** Supplied records follows **

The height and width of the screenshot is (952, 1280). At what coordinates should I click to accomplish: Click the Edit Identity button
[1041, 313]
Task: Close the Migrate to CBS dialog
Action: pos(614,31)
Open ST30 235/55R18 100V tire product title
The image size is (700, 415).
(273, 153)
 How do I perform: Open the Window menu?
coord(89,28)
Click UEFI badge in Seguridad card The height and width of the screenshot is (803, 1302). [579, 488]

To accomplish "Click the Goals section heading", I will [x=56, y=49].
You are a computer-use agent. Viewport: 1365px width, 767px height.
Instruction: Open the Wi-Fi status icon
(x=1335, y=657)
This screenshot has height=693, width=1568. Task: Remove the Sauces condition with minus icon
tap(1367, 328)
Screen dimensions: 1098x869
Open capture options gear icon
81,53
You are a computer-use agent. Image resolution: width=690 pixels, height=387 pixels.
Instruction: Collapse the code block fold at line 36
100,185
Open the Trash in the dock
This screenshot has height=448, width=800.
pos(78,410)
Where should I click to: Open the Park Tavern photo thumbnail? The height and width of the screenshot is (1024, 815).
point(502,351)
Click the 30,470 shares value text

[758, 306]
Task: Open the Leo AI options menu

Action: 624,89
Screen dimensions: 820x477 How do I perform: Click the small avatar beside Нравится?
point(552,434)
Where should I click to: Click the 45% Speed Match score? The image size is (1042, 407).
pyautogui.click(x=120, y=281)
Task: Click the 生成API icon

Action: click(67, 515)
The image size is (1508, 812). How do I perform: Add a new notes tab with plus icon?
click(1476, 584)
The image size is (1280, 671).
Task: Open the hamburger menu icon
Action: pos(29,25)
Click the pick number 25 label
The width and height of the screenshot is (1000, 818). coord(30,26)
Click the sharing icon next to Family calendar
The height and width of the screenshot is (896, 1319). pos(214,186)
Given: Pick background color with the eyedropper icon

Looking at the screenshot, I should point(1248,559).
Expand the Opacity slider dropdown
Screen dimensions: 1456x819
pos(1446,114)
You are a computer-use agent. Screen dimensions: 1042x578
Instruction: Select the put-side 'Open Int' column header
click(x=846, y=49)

** End of Supplied records **

Beginning with the line that holds "Where should I click to: Open", please give again each line exactly until the records end, and include that final line.

Where should I click to: Open the Park Tavern photo thumbnail? The height and width of the screenshot is (1024, 815).
point(502,351)
Click the 30,470 shares value text

[758, 306]
Task: Open the Leo AI options menu

Action: 624,89
Screen dimensions: 820x477 How do I perform: Click the small avatar beside Нравится?
point(552,434)
Where should I click to: Click the 45% Speed Match score? The image size is (1042, 407).
pyautogui.click(x=120, y=281)
Task: Click the 生成API icon

Action: click(67, 515)
The image size is (1508, 812). How do I perform: Add a new notes tab with plus icon?
click(1476, 584)
The image size is (1280, 671).
Task: Open the hamburger menu icon
Action: pos(29,25)
Click the pick number 25 label
The width and height of the screenshot is (1000, 818). coord(30,26)
Click the sharing icon next to Family calendar
The height and width of the screenshot is (896, 1319). pos(214,186)
Given: Pick background color with the eyedropper icon

Looking at the screenshot, I should point(1248,559).
Expand the Opacity slider dropdown
Screen dimensions: 1456x819
pos(1446,114)
You are a computer-use agent. Screen dimensions: 1042x578
Instruction: Select the put-side 'Open Int' column header
click(x=846, y=49)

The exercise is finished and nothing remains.